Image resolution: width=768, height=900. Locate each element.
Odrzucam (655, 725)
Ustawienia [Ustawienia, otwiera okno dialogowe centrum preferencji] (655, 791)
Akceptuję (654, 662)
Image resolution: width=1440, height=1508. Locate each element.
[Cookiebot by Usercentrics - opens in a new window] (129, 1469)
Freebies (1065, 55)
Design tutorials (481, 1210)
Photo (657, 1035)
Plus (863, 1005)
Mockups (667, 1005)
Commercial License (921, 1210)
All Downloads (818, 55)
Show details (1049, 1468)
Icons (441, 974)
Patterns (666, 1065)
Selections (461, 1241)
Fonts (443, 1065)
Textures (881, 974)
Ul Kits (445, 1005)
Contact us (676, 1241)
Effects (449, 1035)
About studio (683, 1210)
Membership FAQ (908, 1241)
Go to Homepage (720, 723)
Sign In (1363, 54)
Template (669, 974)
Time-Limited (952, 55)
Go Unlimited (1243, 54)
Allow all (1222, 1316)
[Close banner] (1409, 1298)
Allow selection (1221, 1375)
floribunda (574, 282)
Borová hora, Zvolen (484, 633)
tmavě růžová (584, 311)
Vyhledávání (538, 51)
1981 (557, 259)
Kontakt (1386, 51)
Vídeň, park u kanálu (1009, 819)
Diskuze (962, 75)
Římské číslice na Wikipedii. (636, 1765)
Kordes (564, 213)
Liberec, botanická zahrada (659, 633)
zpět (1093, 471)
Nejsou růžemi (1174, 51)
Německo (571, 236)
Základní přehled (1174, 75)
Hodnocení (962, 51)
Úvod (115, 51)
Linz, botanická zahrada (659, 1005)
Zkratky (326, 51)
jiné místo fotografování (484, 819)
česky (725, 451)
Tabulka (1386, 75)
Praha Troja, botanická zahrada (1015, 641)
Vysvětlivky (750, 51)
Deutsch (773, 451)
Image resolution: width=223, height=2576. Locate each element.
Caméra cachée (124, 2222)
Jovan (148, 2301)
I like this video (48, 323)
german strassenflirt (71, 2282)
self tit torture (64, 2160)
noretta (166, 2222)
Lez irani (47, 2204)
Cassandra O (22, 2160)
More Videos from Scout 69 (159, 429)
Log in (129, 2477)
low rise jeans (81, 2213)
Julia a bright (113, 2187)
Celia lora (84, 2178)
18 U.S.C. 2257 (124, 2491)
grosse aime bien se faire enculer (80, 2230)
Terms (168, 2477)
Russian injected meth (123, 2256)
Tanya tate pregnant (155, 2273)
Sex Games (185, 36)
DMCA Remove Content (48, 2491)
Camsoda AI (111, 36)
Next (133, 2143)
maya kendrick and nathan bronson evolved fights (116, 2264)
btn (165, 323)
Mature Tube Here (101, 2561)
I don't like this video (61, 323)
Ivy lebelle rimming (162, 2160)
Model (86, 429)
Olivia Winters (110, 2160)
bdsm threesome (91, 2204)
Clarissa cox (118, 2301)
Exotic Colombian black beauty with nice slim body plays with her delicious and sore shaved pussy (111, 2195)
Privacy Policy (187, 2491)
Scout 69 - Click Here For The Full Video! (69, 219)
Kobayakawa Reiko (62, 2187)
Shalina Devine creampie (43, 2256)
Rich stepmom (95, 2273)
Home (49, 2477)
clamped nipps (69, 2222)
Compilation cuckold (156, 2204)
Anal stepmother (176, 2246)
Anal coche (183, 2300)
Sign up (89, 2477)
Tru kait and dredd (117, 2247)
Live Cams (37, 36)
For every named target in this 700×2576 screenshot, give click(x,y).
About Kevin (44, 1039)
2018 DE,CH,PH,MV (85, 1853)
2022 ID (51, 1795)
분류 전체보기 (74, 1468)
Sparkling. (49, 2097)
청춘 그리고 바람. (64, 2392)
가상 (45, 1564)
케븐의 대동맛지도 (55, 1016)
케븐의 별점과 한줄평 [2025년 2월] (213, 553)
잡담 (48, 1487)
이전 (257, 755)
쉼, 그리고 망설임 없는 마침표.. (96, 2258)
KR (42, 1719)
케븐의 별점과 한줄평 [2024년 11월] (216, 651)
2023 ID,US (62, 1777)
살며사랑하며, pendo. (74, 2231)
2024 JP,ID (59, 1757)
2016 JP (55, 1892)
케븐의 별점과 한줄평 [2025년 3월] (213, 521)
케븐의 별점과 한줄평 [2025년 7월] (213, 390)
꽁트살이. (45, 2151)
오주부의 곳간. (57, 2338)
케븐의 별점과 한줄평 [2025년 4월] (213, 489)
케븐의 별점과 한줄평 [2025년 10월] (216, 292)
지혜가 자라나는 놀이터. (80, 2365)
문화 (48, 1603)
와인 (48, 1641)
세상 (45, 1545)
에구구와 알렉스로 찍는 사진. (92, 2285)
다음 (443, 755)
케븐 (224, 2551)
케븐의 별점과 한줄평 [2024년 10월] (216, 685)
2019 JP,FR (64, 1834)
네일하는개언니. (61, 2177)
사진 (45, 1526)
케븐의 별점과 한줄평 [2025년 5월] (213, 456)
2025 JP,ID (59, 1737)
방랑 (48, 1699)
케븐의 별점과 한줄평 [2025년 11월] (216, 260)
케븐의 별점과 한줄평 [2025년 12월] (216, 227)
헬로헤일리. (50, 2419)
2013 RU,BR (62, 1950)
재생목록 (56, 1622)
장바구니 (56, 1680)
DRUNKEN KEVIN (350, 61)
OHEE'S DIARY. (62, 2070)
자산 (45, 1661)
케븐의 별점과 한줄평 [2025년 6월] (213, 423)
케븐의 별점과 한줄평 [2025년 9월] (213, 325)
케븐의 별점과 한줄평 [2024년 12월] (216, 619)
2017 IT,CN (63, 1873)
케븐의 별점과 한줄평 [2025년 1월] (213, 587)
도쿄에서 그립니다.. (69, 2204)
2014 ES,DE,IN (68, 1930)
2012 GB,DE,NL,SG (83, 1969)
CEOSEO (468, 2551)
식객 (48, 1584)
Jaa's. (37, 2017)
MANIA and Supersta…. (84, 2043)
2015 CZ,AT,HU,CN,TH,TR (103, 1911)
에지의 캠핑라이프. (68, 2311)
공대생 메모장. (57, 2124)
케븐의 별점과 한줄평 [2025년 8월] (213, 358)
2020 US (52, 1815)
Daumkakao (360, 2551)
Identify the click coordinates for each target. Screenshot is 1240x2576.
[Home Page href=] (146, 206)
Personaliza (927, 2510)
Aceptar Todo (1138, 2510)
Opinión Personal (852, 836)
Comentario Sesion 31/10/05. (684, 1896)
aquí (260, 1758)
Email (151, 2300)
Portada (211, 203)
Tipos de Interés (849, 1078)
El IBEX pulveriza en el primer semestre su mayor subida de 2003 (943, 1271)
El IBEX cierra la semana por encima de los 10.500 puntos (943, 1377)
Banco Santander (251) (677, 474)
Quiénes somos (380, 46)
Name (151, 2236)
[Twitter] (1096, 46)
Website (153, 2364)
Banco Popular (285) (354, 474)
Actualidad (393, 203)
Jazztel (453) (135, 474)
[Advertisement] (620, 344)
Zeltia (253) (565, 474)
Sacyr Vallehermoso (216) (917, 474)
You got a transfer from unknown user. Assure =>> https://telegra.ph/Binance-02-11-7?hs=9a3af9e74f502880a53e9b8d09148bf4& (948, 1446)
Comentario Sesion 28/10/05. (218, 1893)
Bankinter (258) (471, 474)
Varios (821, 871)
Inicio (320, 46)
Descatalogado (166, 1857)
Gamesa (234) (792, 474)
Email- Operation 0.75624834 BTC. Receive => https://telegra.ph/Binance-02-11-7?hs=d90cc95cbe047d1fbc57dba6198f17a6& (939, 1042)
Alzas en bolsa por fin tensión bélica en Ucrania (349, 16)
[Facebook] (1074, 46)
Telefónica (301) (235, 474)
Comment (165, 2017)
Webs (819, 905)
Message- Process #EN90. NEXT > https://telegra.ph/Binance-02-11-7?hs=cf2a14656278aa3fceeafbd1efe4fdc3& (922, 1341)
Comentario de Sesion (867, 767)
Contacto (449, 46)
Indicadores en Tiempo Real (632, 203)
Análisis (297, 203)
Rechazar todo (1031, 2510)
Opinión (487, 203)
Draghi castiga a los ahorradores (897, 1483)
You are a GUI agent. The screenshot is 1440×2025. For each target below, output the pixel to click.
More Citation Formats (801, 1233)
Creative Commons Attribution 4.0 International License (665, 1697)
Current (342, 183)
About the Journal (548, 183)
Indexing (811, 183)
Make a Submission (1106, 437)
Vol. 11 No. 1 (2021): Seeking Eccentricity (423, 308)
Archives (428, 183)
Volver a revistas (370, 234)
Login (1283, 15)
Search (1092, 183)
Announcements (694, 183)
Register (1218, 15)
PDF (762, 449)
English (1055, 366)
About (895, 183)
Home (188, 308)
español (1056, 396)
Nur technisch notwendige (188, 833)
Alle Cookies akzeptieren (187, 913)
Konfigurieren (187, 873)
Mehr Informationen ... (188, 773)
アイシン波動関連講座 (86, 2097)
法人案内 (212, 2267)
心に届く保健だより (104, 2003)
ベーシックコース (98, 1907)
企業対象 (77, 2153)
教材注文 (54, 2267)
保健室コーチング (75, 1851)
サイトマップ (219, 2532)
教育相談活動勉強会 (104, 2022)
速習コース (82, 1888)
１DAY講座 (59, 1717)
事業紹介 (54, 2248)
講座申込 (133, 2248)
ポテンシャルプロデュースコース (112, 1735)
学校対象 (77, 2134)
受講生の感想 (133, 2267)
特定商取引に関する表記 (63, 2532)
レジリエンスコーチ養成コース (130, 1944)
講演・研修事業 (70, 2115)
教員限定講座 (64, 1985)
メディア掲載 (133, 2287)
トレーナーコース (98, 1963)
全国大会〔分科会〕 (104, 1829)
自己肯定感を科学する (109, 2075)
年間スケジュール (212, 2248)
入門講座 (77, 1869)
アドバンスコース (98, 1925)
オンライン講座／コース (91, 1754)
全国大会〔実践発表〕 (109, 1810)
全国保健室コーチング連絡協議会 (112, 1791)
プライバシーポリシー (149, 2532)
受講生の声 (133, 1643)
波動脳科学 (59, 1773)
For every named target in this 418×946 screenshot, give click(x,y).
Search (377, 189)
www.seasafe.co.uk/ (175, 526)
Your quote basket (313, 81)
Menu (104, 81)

EXERCISE AIM >> Rescale the records from the line with "Ul Kits (445, 1005)" up to and including the line with "Allow all (1222, 1316)". Write out only those lines, requests included, with each coordinate in the answers multiplied by 1.9 and rounded to a whole number, halves rounding up.

SOLUTION FOR THIS TASK >>
Ul Kits (846, 1910)
Contact us (1284, 2358)
Effects (853, 1967)
About studio (1298, 2299)
Membership FAQ (1725, 2358)
Go to Homepage (1368, 1374)
Sign In (2590, 103)
Template (1271, 1851)
Time-Limited (1809, 105)
Go Unlimited (2362, 103)
Allow all (2322, 2500)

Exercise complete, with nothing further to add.